**What you have to do**
Would you repeat each line below precisely as it stands?

Segment Start: Working data

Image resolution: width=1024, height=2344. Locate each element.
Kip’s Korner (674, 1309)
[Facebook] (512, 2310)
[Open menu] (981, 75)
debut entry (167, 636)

Segment End: Working data

**Response**
Image resolution: width=1024, height=2344. Locate each element.
Kip’s Korner (674, 1309)
[Facebook] (512, 2310)
[Open menu] (981, 75)
debut entry (167, 636)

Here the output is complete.